Challenge:
Render each line of the data below as a numbered list, omitting any blank lines.

Records provided:
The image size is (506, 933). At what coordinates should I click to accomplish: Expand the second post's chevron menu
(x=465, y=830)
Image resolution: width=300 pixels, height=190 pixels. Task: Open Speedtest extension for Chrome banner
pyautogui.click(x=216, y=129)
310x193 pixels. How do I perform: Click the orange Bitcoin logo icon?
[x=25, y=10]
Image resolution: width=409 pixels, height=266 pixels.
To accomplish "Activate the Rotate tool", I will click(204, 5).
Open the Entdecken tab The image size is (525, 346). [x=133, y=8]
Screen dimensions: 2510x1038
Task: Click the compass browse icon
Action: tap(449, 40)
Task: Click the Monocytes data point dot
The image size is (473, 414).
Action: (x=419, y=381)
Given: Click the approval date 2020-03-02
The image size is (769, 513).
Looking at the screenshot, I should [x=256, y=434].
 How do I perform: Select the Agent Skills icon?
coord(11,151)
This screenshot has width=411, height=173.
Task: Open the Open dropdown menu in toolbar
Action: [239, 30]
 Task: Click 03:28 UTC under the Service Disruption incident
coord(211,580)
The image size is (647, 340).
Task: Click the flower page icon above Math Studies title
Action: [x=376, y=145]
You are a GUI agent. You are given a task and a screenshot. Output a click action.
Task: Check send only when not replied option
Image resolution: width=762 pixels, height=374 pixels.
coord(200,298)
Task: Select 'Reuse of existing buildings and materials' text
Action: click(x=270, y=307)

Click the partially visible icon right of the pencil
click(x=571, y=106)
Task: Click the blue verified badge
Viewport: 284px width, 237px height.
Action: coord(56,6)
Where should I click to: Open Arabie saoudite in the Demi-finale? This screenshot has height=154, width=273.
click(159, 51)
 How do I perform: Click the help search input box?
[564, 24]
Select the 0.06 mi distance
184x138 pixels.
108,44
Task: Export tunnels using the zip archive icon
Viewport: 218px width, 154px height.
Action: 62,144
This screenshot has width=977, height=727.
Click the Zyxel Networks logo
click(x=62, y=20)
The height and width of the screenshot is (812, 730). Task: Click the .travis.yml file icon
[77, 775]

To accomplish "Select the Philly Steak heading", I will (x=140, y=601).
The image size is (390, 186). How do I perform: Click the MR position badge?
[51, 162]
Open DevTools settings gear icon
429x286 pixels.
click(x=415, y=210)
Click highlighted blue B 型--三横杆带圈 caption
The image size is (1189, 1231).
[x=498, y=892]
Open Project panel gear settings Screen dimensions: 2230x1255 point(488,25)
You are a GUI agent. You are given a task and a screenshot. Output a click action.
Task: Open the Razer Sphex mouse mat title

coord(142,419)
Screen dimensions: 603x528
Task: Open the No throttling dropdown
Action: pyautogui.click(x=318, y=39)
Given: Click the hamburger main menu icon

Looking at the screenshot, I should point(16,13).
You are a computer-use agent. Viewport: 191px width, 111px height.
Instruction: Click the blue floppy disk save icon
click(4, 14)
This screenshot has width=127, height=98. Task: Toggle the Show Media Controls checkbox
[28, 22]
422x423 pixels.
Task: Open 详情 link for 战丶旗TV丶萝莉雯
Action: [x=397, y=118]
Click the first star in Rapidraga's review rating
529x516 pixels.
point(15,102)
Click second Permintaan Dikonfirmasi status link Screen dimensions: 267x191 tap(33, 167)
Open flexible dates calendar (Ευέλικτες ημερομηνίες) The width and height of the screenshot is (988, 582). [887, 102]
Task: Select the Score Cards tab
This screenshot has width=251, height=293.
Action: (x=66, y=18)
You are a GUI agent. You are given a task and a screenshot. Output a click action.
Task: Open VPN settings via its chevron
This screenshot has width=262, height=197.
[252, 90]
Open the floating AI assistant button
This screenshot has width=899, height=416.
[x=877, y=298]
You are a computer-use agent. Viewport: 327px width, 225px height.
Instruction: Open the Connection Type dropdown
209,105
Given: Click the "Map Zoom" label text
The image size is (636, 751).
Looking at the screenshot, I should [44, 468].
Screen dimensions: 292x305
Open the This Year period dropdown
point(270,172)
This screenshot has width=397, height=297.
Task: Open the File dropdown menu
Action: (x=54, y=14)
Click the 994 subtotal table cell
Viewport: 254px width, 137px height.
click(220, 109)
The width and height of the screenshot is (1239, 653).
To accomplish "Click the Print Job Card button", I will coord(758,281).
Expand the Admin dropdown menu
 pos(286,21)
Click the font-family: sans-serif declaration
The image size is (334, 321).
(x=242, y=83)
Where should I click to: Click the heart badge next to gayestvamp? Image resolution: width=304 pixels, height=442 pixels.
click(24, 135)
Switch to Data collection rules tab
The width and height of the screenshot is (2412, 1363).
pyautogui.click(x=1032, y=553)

Response to the task:
1. The image size is (506, 933). At what coordinates should I click to accomplish: Expand the second post's chevron menu
2. (x=465, y=830)
3. Image resolution: width=300 pixels, height=190 pixels. Task: Open Speedtest extension for Chrome banner
4. pyautogui.click(x=216, y=129)
5. 310x193 pixels. How do I perform: Click the orange Bitcoin logo icon?
6. [x=25, y=10]
7. Image resolution: width=409 pixels, height=266 pixels.
8. To accomplish "Activate the Rotate tool", I will click(204, 5).
9. Open the Entdecken tab The image size is (525, 346). [x=133, y=8]
10. Screen dimensions: 2510x1038
11. Task: Click the compass browse icon
12. Action: tap(449, 40)
13. Task: Click the Monocytes data point dot
14. The image size is (473, 414).
15. Action: (x=419, y=381)
16. Given: Click the approval date 2020-03-02
17. The image size is (769, 513).
18. Looking at the screenshot, I should [x=256, y=434].
19.  How do I perform: Select the Agent Skills icon?
20. coord(11,151)
21. This screenshot has width=411, height=173.
22. Task: Open the Open dropdown menu in toolbar
23. Action: [239, 30]
24.  Task: Click 03:28 UTC under the Service Disruption incident
25. coord(211,580)
26. The image size is (647, 340).
27. Task: Click the flower page icon above Math Studies title
28. Action: [x=376, y=145]
29. You are a GUI agent. You are given a task and a screenshot. Output a click action.
30. Task: Check send only when not replied option
31. Image resolution: width=762 pixels, height=374 pixels.
32. coord(200,298)
33. Task: Select 'Reuse of existing buildings and materials' text
34. Action: click(x=270, y=307)
35. Click the partially visible icon right of the pencil
36. click(x=571, y=106)
37. Task: Click the blue verified badge
38. Viewport: 284px width, 237px height.
39. Action: coord(56,6)
40. Where should I click to: Open Arabie saoudite in the Demi-finale? This screenshot has height=154, width=273.
41. click(159, 51)
42.  How do I perform: Click the help search input box?
43. [564, 24]
44. Select the 0.06 mi distance
45. 184x138 pixels.
46. 108,44
47. Task: Export tunnels using the zip archive icon
48. Viewport: 218px width, 154px height.
49. Action: 62,144
50. This screenshot has width=977, height=727.
51. Click the Zyxel Networks logo
52. click(x=62, y=20)
53. The height and width of the screenshot is (812, 730). Task: Click the .travis.yml file icon
54. [77, 775]
55. To accomplish "Select the Philly Steak heading", I will (x=140, y=601).
56. The image size is (390, 186). How do I perform: Click the MR position badge?
57. [51, 162]
58. Open DevTools settings gear icon
59. 429x286 pixels.
60. click(x=415, y=210)
61. Click highlighted blue B 型--三横杆带圈 caption
62. The image size is (1189, 1231).
63. [x=498, y=892]
64. Open Project panel gear settings Screen dimensions: 2230x1255 point(488,25)
65. You are a GUI agent. You are given a task and a screenshot. Output a click action.
66. Task: Open the Razer Sphex mouse mat title
67. coord(142,419)
68. Screen dimensions: 603x528
69. Task: Open the No throttling dropdown
70. Action: pyautogui.click(x=318, y=39)
71. Given: Click the hamburger main menu icon
72. Looking at the screenshot, I should point(16,13).
73. You are a computer-use agent. Viewport: 191px width, 111px height.
74. Instruction: Click the blue floppy disk save icon
75. click(4, 14)
76. This screenshot has width=127, height=98. Task: Toggle the Show Media Controls checkbox
77. [28, 22]
78. 422x423 pixels.
79. Task: Open 详情 link for 战丶旗TV丶萝莉雯
80. Action: [x=397, y=118]
81. Click the first star in Rapidraga's review rating
82. 529x516 pixels.
83. point(15,102)
84. Click second Permintaan Dikonfirmasi status link Screen dimensions: 267x191 tap(33, 167)
85. Open flexible dates calendar (Ευέλικτες ημερομηνίες) The width and height of the screenshot is (988, 582). [887, 102]
86. Task: Select the Score Cards tab
87. This screenshot has width=251, height=293.
88. Action: (x=66, y=18)
89. You are a GUI agent. You are given a task and a screenshot. Output a click action.
90. Task: Open VPN settings via its chevron
91. This screenshot has width=262, height=197.
92. [252, 90]
93. Open the floating AI assistant button
94. This screenshot has width=899, height=416.
95. [x=877, y=298]
96. You are a computer-use agent. Viewport: 327px width, 225px height.
97. Instruction: Open the Connection Type dropdown
98. 209,105
99. Given: Click the "Map Zoom" label text
100. The image size is (636, 751).
101. Looking at the screenshot, I should [44, 468].
102. Screen dimensions: 292x305
103. Open the This Year period dropdown
104. point(270,172)
105. This screenshot has width=397, height=297.
106. Task: Open the File dropdown menu
107. Action: (x=54, y=14)
108. Click the 994 subtotal table cell
109. Viewport: 254px width, 137px height.
110. click(220, 109)
111. The width and height of the screenshot is (1239, 653).
112. To accomplish "Click the Print Job Card button", I will coord(758,281).
113. Expand the Admin dropdown menu
114.  pos(286,21)
115. Click the font-family: sans-serif declaration
116. The image size is (334, 321).
117. (x=242, y=83)
118. Where should I click to: Click the heart badge next to gayestvamp? Image resolution: width=304 pixels, height=442 pixels.
119. click(24, 135)
120. Switch to Data collection rules tab
121. The width and height of the screenshot is (2412, 1363).
122. pyautogui.click(x=1032, y=553)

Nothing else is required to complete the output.